Re: PG optimization question

From
Ludwik Dylag
Date:
2010/1/9 Nickolay <nitro@zhukcity.ru>
Okay, I see your point with staging table. That's a good idea!
The only problem I see here is the transfer-to-archive-table process. As you've correctly noticed, the system is kind of a real-time and there can be dozens of processes writing to the staging table, i cannot see how to make the transfer/flush process right and clear...

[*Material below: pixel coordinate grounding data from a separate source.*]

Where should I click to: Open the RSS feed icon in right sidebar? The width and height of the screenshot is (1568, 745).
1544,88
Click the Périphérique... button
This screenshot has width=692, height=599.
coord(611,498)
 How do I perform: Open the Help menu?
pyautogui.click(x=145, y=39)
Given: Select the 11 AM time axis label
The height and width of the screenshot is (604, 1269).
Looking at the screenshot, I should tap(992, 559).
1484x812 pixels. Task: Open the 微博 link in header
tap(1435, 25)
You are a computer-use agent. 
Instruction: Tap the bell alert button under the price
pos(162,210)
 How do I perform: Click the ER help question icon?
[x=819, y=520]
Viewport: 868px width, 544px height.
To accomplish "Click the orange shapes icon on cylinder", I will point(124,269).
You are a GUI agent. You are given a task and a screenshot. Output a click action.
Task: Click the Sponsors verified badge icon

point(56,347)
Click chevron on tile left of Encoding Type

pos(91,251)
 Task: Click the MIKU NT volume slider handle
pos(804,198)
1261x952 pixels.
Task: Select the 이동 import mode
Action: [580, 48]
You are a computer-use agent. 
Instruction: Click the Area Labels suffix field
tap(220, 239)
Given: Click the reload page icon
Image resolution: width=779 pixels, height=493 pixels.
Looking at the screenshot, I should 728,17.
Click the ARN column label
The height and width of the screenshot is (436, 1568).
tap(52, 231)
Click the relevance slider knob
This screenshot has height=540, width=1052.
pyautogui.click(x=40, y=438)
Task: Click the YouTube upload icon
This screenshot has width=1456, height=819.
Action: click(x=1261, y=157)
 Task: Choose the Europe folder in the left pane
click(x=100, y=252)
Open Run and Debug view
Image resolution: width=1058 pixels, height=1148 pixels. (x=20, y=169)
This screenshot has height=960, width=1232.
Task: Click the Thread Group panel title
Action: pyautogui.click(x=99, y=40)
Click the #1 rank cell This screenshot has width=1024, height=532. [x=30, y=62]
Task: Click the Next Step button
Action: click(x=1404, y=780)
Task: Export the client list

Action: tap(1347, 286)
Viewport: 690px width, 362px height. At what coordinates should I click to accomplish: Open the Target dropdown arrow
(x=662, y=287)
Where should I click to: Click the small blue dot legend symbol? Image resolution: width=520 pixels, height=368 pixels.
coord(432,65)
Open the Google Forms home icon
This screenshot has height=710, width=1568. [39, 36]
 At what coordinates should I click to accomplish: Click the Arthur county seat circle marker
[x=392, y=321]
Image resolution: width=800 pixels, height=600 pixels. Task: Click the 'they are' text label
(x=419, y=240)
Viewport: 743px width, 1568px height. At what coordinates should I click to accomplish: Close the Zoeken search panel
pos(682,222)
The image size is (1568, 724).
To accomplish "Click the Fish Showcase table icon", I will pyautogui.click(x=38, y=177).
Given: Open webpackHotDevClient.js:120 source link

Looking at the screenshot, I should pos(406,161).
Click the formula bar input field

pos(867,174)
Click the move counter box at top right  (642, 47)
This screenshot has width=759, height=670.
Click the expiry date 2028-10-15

The simplest way to do this is to create view and add/remove first/last day by recreating the view on daily interval.

--
Ludwik Dyląg

Re: PG optimization question

From
Pierre Frédéric Caillaud
Date:
> If you transfer (delete from staging, insert into archive) in one
> transaction , then it will be always visible in exactly one of them,
> and exatly once in a view over both staging and archive(s).

    Does the latest version implement this :

INSERT INTO archive (...) DELETE FROM staging WHERE ... RETURNING ...


Re: PG optimization question

From
Robert Haas
Date:
2010/1/10 Pierre Frédéric Caillaud <lists@peufeu.com>:
>
>> If you transfer (delete from staging, insert into archive) in one
>> transaction , then it will be always visible in exactly one of them,
>> and exatly once in a view over both staging and archive(s).
>
>        Does the latest version implement this :
>
> INSERT INTO archive (...) DELETE FROM staging WHERE ... RETURNING ...

No.  There are no plans to support that, though there are proposals to support:

WITH x AS (DELETE FROM staging WHERE ... RETURNING ...) INSERT INTO
archive (...) SELECT ... FROM x

I'm not sure how much that will help though since, in the designs so
far discused, the tuples won't be pipelined.

...Robert

Re: PG optimization question

From
Pierre Frédéric Caillaud
Date:
On Sun, 10 Jan 2010 19:45:32 +0100, Robert Haas <robertmhaas@gmail.com>
wrote:

> 2010/1/10 Pierre Frédéric Caillaud <lists@peufeu.com>:
>>
>>> If you transfer (delete from staging, insert into archive) in one
>>> transaction , then it will be always visible in exactly one of them,
>>> and exatly once in a view over both staging and archive(s).
>>
>>        Does the latest version implement this :
>>
>> INSERT INTO archive (...) DELETE FROM staging WHERE ... RETURNING ...
>
> No.  There are no plans to support that, though there are proposals to
> support:
>
> WITH x AS (DELETE FROM staging WHERE ... RETURNING ...) INSERT INTO
> archive (...) SELECT ... FROM x
>
> I'm not sure how much that will help though since, in the designs so
> far discused, the tuples won't be pipelined.
>
> ...Robert
>

    Yeah, but it's a lot more user-friendly than SELECT FOR UPDATE, INSERT
SELECT, DELETE...